____ Available data

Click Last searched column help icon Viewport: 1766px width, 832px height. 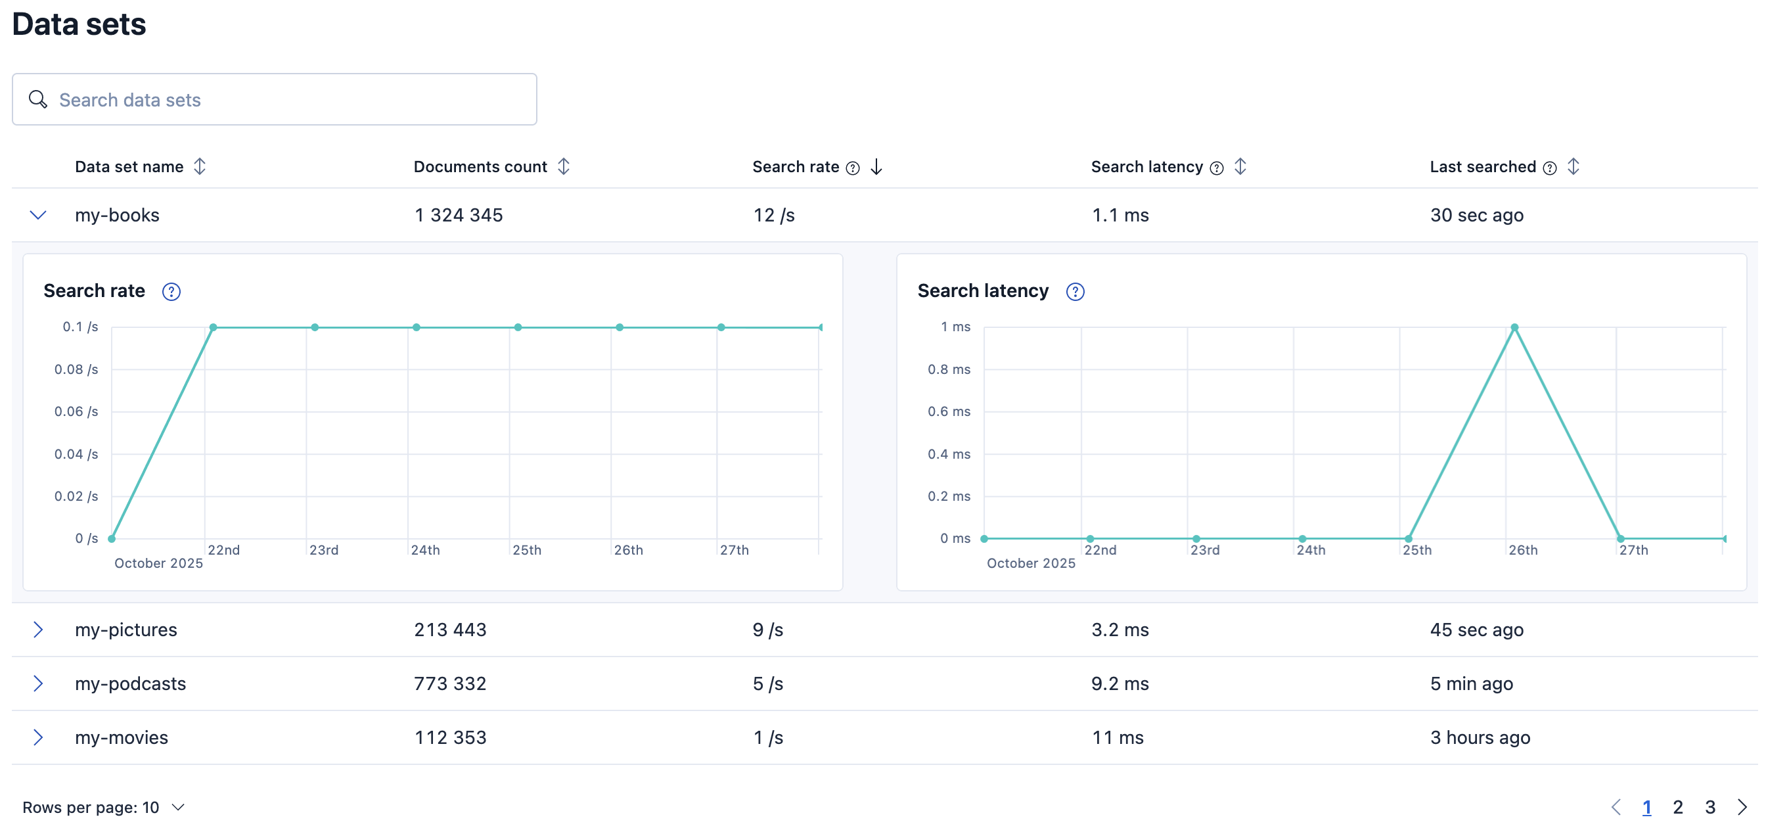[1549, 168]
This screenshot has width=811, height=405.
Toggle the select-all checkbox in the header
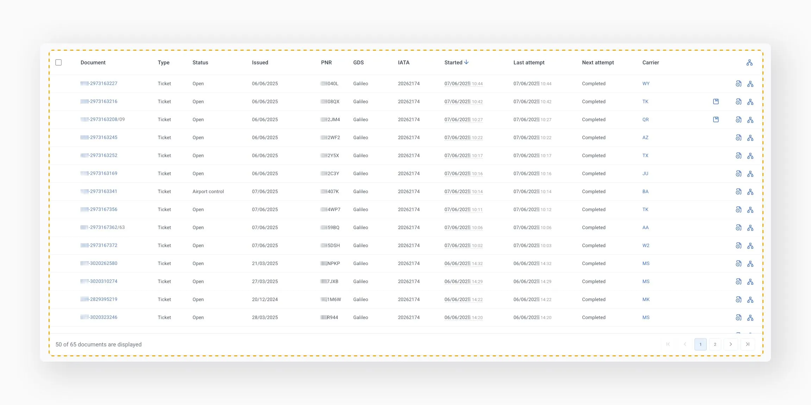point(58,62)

________
____ Available data

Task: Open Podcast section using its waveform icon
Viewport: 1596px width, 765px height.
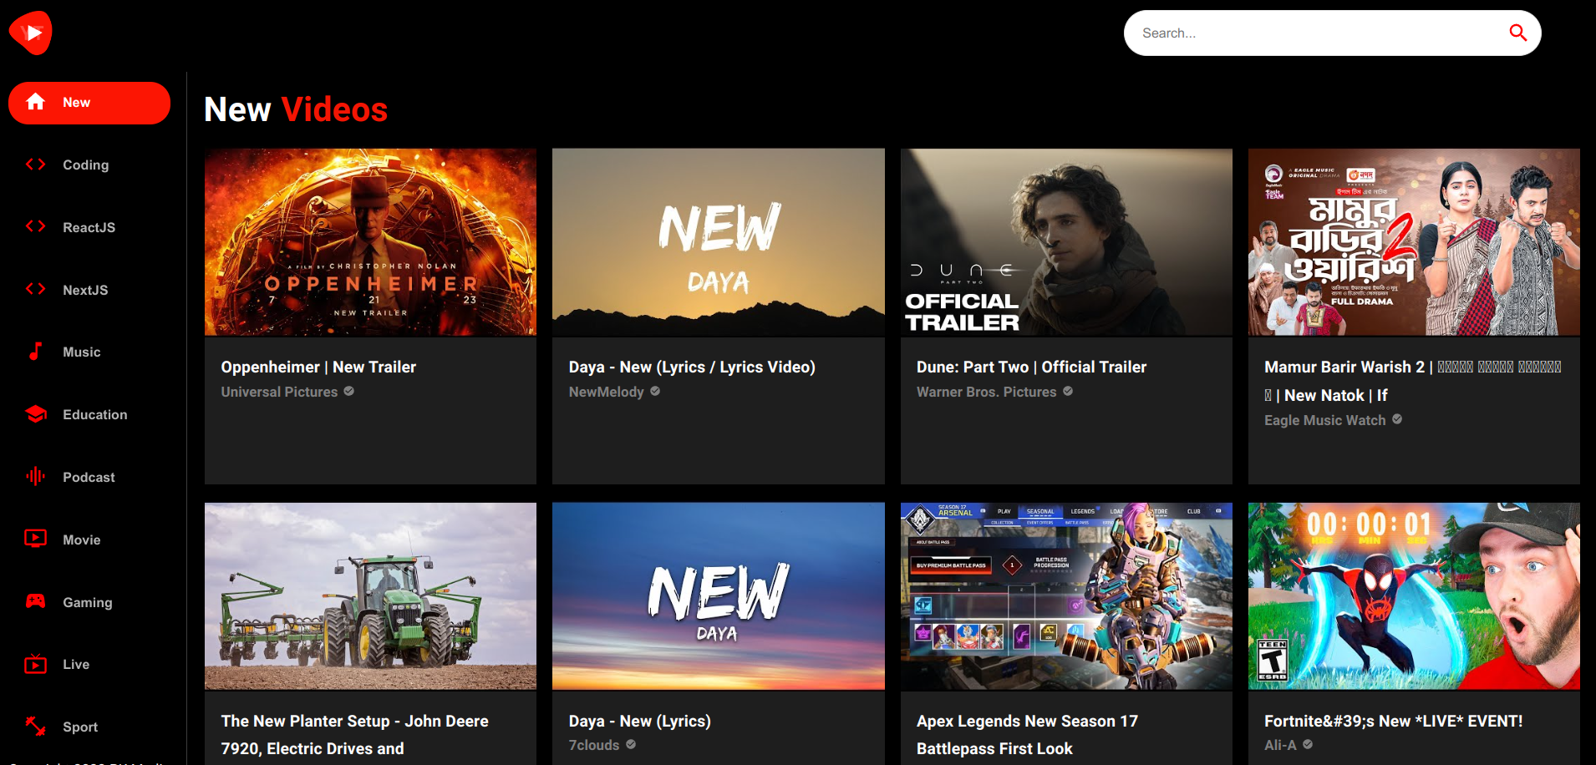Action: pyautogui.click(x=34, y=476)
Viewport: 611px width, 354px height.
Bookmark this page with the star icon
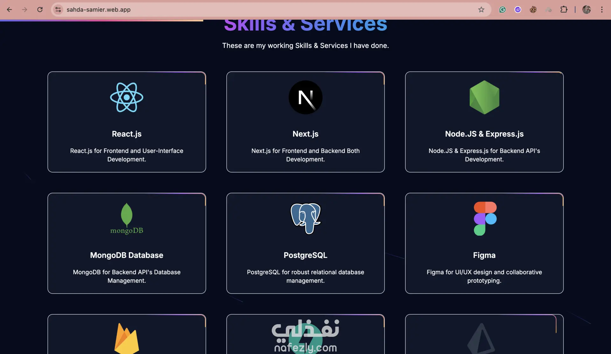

________

| What you need to do |
Your answer must be everything above from the line with "Viewport: 1596px width, 765px height." down to the line with "Bookmark this page with the star icon", word for word, and no pictures.

| Exercise solution |
Viewport: 1596px width, 765px height.
Action: pyautogui.click(x=34, y=476)
Viewport: 611px width, 354px height.
Bookmark this page with the star icon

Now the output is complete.